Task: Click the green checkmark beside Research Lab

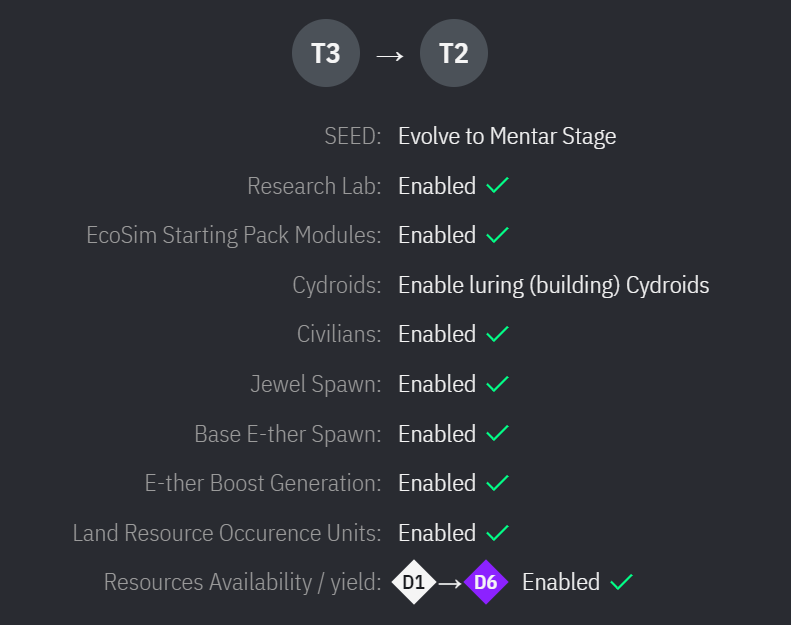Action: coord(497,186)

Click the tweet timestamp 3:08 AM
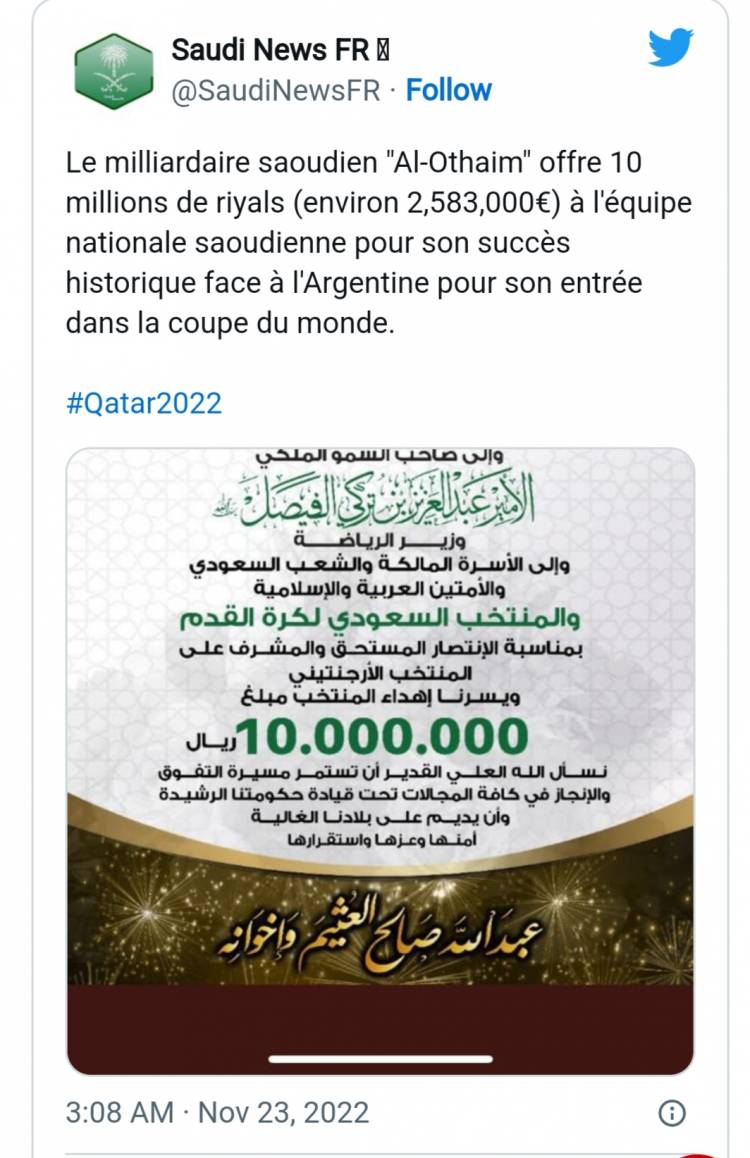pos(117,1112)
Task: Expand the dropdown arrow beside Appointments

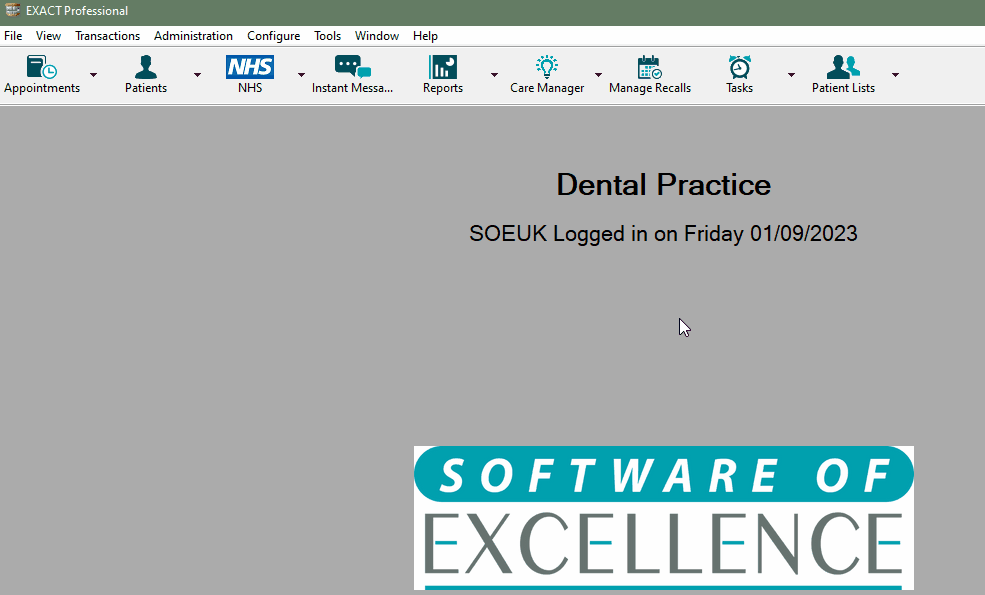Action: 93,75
--------------------------------------------------
# Task
If a record holds a picture, leave the picture out, but copy everything else exactly.

# Solved problem
Task: Click the green checkmark beside Research Lab

Action: coord(497,186)

Click the tweet timestamp 3:08 AM
pos(117,1112)
Task: Expand the dropdown arrow beside Appointments

Action: 93,75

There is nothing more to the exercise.